## DATA SUPPLIED
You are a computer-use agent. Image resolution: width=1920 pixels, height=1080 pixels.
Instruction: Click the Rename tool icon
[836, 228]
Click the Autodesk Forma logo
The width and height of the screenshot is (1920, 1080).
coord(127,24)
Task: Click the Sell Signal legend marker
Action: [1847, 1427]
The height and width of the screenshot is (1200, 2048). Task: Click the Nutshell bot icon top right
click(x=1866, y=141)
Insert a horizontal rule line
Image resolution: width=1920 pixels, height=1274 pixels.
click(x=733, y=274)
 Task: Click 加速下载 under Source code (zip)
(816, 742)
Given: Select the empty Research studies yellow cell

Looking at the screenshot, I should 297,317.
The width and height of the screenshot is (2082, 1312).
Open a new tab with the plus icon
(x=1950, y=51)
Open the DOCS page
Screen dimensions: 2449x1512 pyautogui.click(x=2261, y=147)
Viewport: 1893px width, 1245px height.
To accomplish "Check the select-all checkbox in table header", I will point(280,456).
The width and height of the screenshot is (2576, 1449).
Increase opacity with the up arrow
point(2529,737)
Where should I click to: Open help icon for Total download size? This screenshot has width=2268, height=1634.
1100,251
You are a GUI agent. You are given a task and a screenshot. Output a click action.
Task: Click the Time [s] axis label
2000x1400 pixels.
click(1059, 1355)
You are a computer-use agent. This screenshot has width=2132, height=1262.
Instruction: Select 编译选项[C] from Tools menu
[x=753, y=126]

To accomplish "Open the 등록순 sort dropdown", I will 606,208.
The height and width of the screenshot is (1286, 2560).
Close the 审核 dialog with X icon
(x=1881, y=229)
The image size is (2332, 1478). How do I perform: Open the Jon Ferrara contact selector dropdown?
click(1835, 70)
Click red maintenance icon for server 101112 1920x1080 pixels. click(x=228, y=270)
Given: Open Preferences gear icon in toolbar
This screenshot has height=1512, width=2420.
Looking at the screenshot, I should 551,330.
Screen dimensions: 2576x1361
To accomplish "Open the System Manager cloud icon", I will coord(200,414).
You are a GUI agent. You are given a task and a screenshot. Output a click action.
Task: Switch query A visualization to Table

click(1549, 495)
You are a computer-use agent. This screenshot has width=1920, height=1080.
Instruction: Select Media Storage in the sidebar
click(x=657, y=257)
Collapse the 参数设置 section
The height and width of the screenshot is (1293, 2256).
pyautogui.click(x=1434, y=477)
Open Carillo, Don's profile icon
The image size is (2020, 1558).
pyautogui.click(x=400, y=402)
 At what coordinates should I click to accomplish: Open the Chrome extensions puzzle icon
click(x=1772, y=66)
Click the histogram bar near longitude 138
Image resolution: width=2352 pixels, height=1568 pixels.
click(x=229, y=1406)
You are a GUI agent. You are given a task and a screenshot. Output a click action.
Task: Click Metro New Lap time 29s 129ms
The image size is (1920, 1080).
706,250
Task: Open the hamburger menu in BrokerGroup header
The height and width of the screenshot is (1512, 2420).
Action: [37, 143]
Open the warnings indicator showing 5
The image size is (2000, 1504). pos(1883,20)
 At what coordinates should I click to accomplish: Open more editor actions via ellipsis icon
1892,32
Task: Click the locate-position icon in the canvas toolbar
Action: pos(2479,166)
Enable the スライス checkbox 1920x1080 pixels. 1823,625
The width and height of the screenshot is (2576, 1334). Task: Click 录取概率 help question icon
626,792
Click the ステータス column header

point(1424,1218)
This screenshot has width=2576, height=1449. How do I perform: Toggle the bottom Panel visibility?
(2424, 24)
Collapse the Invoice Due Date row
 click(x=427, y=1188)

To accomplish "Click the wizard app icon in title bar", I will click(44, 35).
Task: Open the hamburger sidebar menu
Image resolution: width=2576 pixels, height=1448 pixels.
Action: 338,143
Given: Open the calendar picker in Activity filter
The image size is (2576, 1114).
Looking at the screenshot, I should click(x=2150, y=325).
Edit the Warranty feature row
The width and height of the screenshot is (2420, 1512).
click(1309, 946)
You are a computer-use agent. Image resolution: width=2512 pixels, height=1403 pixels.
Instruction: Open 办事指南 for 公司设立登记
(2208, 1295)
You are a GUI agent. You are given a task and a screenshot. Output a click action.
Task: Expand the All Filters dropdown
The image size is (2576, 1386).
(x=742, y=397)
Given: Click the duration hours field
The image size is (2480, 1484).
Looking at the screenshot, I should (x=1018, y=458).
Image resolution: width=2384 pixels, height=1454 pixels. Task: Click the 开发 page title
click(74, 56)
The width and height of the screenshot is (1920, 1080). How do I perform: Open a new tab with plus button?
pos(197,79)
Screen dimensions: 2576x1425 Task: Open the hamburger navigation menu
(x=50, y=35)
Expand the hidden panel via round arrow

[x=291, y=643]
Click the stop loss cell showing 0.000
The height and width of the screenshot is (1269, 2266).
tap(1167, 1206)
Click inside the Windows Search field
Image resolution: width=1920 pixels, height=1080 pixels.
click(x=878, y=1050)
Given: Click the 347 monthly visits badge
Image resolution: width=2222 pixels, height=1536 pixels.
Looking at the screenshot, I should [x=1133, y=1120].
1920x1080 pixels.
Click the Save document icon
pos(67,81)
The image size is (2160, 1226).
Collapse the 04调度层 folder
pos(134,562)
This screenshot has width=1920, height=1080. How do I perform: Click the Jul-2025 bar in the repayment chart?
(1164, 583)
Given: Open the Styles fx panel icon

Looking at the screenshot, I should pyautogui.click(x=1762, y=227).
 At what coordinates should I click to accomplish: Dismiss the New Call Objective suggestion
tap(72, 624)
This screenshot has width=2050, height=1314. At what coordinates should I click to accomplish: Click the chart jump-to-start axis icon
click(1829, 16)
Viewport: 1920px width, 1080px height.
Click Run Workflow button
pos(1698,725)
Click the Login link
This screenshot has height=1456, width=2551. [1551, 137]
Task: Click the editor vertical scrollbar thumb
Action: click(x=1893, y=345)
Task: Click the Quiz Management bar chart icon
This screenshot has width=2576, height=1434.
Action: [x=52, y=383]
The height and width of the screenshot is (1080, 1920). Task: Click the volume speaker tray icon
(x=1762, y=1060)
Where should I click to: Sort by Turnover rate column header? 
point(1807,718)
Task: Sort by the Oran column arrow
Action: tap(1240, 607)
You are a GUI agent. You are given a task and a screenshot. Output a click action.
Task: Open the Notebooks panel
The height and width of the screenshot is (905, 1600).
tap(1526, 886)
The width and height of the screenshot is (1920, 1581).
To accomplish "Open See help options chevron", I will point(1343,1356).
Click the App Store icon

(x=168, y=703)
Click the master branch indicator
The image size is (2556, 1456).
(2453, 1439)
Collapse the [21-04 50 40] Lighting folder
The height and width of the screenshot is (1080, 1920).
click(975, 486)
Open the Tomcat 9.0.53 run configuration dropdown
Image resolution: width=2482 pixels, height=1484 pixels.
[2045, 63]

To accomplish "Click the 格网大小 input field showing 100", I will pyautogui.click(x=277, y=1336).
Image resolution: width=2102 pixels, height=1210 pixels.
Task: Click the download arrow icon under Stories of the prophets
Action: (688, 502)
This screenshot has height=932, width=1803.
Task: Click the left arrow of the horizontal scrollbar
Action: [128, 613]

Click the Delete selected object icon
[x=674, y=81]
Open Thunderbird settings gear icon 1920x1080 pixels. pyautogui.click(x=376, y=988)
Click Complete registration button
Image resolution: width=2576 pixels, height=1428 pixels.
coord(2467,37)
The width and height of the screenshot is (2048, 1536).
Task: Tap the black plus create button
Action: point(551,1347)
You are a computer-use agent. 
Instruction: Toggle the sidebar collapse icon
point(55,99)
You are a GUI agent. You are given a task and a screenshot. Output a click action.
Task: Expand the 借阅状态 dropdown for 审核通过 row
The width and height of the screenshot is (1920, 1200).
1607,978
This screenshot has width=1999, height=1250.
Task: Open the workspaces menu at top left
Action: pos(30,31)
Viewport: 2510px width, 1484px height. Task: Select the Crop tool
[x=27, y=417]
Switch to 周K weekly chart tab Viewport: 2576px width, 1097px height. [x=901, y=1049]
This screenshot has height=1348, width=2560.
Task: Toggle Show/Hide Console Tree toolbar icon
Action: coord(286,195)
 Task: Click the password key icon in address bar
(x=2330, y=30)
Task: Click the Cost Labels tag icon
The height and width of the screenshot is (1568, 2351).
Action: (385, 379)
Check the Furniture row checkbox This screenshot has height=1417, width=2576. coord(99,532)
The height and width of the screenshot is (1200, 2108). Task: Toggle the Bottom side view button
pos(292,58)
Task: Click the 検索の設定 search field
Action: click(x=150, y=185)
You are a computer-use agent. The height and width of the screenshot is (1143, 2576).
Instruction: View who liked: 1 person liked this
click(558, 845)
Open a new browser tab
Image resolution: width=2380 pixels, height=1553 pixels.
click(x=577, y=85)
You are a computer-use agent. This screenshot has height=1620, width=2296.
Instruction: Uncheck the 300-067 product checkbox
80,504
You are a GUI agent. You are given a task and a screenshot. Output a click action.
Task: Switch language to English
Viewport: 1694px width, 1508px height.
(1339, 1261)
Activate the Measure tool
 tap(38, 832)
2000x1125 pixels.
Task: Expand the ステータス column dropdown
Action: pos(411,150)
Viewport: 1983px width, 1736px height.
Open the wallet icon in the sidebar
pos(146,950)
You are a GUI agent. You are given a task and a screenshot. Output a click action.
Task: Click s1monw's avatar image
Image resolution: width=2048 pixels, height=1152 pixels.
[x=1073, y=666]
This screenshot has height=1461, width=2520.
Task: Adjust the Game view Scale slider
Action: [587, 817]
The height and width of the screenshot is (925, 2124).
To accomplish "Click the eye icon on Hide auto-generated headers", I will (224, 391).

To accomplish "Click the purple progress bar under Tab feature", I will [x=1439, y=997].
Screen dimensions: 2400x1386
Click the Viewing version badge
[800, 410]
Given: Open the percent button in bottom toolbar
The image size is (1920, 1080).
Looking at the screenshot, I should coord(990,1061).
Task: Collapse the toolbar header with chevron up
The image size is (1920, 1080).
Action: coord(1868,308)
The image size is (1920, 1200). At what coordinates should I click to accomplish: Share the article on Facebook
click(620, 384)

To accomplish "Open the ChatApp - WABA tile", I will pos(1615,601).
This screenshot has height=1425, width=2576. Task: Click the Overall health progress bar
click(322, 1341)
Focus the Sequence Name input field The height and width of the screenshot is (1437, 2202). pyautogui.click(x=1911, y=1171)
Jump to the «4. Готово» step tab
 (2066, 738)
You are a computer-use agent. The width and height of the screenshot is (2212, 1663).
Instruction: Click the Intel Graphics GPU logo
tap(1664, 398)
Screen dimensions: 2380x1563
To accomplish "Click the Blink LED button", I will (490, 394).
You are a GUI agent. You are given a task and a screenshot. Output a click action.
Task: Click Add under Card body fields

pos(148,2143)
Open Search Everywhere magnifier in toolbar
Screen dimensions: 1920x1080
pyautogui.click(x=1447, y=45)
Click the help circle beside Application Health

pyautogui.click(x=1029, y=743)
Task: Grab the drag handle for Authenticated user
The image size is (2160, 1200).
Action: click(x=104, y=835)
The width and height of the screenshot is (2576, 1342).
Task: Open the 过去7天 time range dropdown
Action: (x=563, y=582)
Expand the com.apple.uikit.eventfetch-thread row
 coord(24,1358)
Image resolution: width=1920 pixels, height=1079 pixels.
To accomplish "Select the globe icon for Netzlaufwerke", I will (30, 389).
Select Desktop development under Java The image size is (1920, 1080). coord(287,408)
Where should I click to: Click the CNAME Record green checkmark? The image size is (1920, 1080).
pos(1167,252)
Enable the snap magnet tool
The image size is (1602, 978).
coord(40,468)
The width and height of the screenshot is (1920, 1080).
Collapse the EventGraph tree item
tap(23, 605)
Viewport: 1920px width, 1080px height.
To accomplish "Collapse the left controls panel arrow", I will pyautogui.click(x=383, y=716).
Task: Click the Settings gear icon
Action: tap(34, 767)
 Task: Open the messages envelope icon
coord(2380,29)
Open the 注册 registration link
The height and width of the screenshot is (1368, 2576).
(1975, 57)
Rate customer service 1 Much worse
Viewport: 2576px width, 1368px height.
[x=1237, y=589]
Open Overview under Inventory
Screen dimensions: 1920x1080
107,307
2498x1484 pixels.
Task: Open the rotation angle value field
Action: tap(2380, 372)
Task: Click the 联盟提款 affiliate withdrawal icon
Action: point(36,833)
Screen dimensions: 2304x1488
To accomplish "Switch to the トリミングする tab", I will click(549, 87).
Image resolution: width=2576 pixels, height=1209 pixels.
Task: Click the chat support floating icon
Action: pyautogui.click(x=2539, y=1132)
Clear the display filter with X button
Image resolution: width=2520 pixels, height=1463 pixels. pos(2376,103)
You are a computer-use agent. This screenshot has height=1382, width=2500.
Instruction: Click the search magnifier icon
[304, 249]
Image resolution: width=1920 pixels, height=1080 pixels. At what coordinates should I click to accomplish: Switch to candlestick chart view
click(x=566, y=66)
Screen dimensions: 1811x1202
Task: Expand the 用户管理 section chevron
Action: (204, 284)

## DIRECTIONS
Taking the line with "Collapse the 04调度层 folder" as the first and the line with "Open the Tomcat" as the last, retype that stretch of the data above exactly, with no other lines.

## SOLVED PROBLEM
Collapse the 04调度层 folder
pos(134,562)
This screenshot has width=1920, height=1080. How do I perform: Click the Jul-2025 bar in the repayment chart?
(1164, 583)
Given: Open the Styles fx panel icon

Looking at the screenshot, I should pyautogui.click(x=1762, y=227).
 At what coordinates should I click to accomplish: Dismiss the New Call Objective suggestion
tap(72, 624)
This screenshot has width=2050, height=1314. At what coordinates should I click to accomplish: Click the chart jump-to-start axis icon
click(1829, 16)
Viewport: 1920px width, 1080px height.
Click Run Workflow button
pos(1698,725)
Click the Login link
This screenshot has height=1456, width=2551. [1551, 137]
Task: Click the editor vertical scrollbar thumb
Action: click(x=1893, y=345)
Task: Click the Quiz Management bar chart icon
This screenshot has width=2576, height=1434.
Action: [x=52, y=383]
The height and width of the screenshot is (1080, 1920). Task: Click the volume speaker tray icon
(x=1762, y=1060)
Where should I click to: Sort by Turnover rate column header? 
point(1807,718)
Task: Sort by the Oran column arrow
Action: tap(1240, 607)
You are a GUI agent. You are given a task and a screenshot. Output a click action.
Task: Open the Notebooks panel
The height and width of the screenshot is (905, 1600).
tap(1526, 886)
The width and height of the screenshot is (1920, 1581).
To accomplish "Open See help options chevron", I will point(1343,1356).
Click the App Store icon

(x=168, y=703)
Click the master branch indicator
The image size is (2556, 1456).
(2453, 1439)
Collapse the [21-04 50 40] Lighting folder
The height and width of the screenshot is (1080, 1920).
click(975, 486)
Open the Tomcat 9.0.53 run configuration dropdown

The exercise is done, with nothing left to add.